◆ CONSEGNE ◆
1. Riproduci fedelmente il passo del testo sulla dottrina Brežnev che si apre con le parole contenenti "sovietico provocò una" e si chiude con "sovietiche nel 1988.".
2. Individua e copia ogni riga dell'elenco in cui compare la parola "screenshot", distinguendo tra maiuscole e minuscole.

◆ TESTO ESTRATTO ◆
—————
Si invocò la dottrina Brežnev anche nel 1979, in appoggio al nuovo regime comunista
in Afghanistan: ma il tentativo di applicare la dottrina al di fuori dell’«impero esterno»
sovietico provocò una decisa reazione occidentale, che si espresse anche in sanzioni
commerciali – sospensione delle forniture di grano – e nel boicottaggio delle Olimpiadi di
Mosca nel 1980. Il conflitto afghano si trasformò rapidamente in un disastro, un «Vietnam
sovietico», una lotta contro la guerriglia islamica già persa in partenza, che riscosse
sempre minori consensi in patria e fu conclusa da Gorbačëv con il ritiro delle truppe
sovietiche nel 1988.
—————
◆ DATI FORNITI ◆
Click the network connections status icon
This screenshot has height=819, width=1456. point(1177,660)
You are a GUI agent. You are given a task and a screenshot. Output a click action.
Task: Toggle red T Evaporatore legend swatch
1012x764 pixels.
—————
◆ RISPOSTE SCRITTE ◆
1.
sovietico provocò una decisa reazione occidentale, che si espresse anche in sanzioni
commerciali – sospensione delle forniture di grano – e nel boicottaggio delle Olimpiadi di
Mosca nel 1980. Il conflitto afghano si trasformò rapidamente in un disastro, un «Vietnam
sovietico», una lotta contro la guerriglia islamica già persa in partenza, che riscosse
sempre minori consensi in patria e fu conclusa da Gorbačëv con il ritiro delle truppe
sovietiche nel 1988.

2.
This screenshot has height=819, width=1456. point(1177,660)
You are a GUI agent. You are given a task and a screenshot. Output a click action.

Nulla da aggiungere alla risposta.